━━ THE DATA ━━

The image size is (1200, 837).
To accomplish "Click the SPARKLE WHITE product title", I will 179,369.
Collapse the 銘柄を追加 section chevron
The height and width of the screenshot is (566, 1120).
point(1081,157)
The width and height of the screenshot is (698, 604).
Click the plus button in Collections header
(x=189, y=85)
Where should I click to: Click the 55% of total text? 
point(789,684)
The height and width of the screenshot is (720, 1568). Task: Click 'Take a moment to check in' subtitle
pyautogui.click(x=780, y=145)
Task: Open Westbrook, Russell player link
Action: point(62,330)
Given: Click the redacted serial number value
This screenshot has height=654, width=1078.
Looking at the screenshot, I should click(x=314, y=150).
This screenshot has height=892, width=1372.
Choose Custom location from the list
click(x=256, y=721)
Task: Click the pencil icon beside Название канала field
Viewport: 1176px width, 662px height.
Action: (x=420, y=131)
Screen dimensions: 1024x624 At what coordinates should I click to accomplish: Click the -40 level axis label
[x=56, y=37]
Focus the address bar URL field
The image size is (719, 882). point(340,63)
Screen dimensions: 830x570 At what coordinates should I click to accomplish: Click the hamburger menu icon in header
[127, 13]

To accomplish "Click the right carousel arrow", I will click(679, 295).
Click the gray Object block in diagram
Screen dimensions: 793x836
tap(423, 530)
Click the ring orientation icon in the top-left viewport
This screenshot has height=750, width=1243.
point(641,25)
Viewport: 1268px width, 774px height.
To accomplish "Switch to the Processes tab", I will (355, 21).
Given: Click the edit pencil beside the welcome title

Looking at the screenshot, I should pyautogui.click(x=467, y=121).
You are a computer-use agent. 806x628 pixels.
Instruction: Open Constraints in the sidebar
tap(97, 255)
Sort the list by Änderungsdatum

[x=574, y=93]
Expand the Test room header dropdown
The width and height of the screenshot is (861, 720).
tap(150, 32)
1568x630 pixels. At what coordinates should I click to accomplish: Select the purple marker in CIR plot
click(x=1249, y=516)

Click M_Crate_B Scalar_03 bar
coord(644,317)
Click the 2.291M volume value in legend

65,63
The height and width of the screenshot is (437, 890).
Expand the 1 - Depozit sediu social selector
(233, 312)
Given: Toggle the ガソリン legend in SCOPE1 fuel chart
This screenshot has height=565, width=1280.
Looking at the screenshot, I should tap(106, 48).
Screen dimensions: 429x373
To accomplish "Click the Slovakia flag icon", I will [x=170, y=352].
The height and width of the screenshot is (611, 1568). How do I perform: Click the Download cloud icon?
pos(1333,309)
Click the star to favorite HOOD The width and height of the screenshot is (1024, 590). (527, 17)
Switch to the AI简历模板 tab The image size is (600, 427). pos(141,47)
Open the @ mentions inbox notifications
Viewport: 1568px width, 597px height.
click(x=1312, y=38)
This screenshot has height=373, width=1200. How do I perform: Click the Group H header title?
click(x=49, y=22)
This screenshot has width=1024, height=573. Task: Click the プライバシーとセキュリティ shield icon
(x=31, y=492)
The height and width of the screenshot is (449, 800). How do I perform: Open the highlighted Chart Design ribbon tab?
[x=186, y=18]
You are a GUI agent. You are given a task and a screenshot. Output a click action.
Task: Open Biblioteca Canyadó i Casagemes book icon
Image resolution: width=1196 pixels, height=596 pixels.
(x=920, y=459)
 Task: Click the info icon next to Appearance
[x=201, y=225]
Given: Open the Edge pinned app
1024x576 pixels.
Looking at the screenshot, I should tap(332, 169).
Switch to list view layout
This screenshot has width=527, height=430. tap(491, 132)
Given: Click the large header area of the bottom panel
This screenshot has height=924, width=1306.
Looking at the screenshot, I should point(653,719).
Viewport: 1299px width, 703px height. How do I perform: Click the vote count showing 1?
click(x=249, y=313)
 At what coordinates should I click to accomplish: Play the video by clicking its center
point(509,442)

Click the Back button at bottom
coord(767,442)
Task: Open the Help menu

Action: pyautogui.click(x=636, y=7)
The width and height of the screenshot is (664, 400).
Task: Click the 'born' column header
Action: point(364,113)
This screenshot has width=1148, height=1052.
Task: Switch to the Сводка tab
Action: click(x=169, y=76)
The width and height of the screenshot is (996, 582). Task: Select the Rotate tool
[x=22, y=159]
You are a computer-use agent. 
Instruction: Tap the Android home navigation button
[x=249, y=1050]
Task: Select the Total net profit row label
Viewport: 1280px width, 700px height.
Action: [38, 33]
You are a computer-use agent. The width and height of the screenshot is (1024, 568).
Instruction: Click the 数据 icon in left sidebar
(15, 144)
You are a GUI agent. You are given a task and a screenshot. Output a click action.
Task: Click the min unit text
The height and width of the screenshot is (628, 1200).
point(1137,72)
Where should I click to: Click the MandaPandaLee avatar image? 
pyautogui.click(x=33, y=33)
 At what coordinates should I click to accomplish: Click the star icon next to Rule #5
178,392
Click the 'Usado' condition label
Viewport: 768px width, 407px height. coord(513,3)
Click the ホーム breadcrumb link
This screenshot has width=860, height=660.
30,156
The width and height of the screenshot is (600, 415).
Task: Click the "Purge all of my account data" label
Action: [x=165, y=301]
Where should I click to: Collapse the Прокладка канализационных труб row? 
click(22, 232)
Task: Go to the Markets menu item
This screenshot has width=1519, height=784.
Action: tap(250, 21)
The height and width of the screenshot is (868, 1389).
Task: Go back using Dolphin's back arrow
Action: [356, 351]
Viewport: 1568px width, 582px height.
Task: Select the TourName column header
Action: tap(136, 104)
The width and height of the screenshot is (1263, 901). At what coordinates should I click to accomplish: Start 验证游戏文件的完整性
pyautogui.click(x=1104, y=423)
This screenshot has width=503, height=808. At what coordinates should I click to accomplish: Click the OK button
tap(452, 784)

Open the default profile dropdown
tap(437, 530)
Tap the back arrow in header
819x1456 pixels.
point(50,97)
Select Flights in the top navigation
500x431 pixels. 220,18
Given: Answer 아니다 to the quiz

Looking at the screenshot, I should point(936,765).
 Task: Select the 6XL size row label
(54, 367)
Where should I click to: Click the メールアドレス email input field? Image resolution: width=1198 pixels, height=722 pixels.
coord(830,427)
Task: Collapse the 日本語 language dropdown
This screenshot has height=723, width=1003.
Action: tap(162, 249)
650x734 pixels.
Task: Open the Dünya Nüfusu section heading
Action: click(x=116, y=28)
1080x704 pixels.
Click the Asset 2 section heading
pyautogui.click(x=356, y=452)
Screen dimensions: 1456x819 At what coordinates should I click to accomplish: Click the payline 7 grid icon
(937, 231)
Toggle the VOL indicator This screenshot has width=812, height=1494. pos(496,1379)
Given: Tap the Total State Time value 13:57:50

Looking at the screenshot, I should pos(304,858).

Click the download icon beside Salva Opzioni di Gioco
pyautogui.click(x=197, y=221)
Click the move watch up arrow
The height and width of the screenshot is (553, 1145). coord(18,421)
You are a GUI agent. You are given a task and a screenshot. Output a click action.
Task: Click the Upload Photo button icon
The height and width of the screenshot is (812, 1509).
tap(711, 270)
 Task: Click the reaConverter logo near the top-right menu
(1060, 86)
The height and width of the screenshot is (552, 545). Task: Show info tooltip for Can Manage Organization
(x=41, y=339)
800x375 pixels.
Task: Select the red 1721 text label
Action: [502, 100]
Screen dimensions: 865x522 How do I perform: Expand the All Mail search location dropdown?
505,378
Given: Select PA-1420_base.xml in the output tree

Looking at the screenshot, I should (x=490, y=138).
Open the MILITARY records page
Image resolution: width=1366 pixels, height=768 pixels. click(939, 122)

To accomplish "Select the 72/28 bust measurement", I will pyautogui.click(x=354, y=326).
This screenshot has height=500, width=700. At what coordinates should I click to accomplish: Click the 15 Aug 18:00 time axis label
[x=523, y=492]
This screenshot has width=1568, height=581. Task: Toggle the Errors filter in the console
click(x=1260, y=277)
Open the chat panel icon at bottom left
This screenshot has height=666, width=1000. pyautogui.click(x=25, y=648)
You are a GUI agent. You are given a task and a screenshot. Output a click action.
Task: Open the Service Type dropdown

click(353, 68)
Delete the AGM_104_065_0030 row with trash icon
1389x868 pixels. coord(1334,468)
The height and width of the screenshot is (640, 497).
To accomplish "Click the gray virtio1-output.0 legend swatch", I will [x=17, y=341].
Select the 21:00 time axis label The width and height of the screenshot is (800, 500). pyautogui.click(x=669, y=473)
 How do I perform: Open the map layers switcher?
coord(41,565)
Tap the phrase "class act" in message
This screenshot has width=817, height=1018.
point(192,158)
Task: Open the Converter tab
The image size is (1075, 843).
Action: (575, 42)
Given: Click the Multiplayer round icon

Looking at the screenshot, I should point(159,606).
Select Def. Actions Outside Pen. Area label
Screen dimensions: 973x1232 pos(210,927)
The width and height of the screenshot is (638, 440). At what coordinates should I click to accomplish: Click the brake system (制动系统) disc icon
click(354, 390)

━━━

● **WHAT TO WORK ON**
Word for word, restate the lines of the listing above starting at the line with "Viewport: 1299px width, 703px" and ending at the line with "Task: Go to the Markets menu item", and nothing outside them.

● **SOLUTION TO THIS PROBLEM**
Viewport: 1299px width, 703px height. How do I perform: Click the vote count showing 1?
click(x=249, y=313)
 At what coordinates should I click to accomplish: Play the video by clicking its center
point(509,442)

Click the Back button at bottom
coord(767,442)
Task: Open the Help menu

Action: pyautogui.click(x=636, y=7)
The width and height of the screenshot is (664, 400).
Task: Click the 'born' column header
Action: point(364,113)
This screenshot has width=1148, height=1052.
Task: Switch to the Сводка tab
Action: click(x=169, y=76)
The width and height of the screenshot is (996, 582). Task: Select the Rotate tool
[x=22, y=159]
You are a computer-use agent. 
Instruction: Tap the Android home navigation button
[x=249, y=1050]
Task: Select the Total net profit row label
Viewport: 1280px width, 700px height.
Action: [38, 33]
You are a computer-use agent. The width and height of the screenshot is (1024, 568).
Instruction: Click the 数据 icon in left sidebar
(15, 144)
You are a GUI agent. You are given a task and a screenshot. Output a click action.
Task: Click the min unit text
The height and width of the screenshot is (628, 1200).
point(1137,72)
Where should I click to: Click the MandaPandaLee avatar image? 
pyautogui.click(x=33, y=33)
 At what coordinates should I click to accomplish: Click the star icon next to Rule #5
178,392
Click the 'Usado' condition label
Viewport: 768px width, 407px height. coord(513,3)
Click the ホーム breadcrumb link
This screenshot has width=860, height=660.
30,156
The width and height of the screenshot is (600, 415).
Task: Click the "Purge all of my account data" label
Action: [x=165, y=301]
Where should I click to: Collapse the Прокладка канализационных труб row? 
click(22, 232)
Task: Go to the Markets menu item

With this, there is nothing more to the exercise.